Since only part of the records is wanted, repeat exactly the lines from the one containing "Tap the Google" through the last line, both included.

DATASET EXCERPTS below:

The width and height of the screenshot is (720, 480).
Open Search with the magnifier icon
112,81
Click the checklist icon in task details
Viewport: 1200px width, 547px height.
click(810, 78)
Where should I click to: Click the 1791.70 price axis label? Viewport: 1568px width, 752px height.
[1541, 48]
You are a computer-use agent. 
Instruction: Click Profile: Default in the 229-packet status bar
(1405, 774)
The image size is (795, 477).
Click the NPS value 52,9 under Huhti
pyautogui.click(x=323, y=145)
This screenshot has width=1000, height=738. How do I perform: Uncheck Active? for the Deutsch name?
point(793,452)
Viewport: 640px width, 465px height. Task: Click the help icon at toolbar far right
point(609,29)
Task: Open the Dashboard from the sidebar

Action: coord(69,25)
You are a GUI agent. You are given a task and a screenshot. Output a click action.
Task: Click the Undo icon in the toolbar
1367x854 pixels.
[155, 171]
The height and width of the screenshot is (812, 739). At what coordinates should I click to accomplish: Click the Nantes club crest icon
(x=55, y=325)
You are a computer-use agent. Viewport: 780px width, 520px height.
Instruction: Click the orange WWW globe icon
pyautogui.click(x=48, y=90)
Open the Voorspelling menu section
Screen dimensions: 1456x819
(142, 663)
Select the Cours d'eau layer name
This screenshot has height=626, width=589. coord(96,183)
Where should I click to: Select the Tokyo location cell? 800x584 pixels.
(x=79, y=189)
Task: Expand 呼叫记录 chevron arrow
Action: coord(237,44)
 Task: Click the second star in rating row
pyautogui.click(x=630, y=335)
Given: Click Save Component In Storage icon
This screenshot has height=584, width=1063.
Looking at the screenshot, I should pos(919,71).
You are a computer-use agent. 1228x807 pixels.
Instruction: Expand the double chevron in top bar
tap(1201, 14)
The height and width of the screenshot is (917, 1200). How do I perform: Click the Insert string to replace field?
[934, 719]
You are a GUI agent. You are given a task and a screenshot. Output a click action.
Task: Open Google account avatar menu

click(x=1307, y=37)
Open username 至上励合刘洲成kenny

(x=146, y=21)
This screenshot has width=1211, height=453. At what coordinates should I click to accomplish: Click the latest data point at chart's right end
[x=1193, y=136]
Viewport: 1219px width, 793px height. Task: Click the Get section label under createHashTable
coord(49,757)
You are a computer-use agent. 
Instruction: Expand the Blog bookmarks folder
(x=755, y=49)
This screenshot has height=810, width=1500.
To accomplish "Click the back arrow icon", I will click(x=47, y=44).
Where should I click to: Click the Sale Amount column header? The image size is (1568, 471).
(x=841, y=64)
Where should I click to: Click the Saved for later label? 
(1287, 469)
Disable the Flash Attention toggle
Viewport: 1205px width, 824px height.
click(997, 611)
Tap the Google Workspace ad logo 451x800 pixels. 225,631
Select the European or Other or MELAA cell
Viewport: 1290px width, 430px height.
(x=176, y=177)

End of DATASET EXCERPTS.

SOLUTION TO THIS EXERCISE –
Tap the Google Workspace ad logo 451x800 pixels. 225,631
Select the European or Other or MELAA cell
Viewport: 1290px width, 430px height.
(x=176, y=177)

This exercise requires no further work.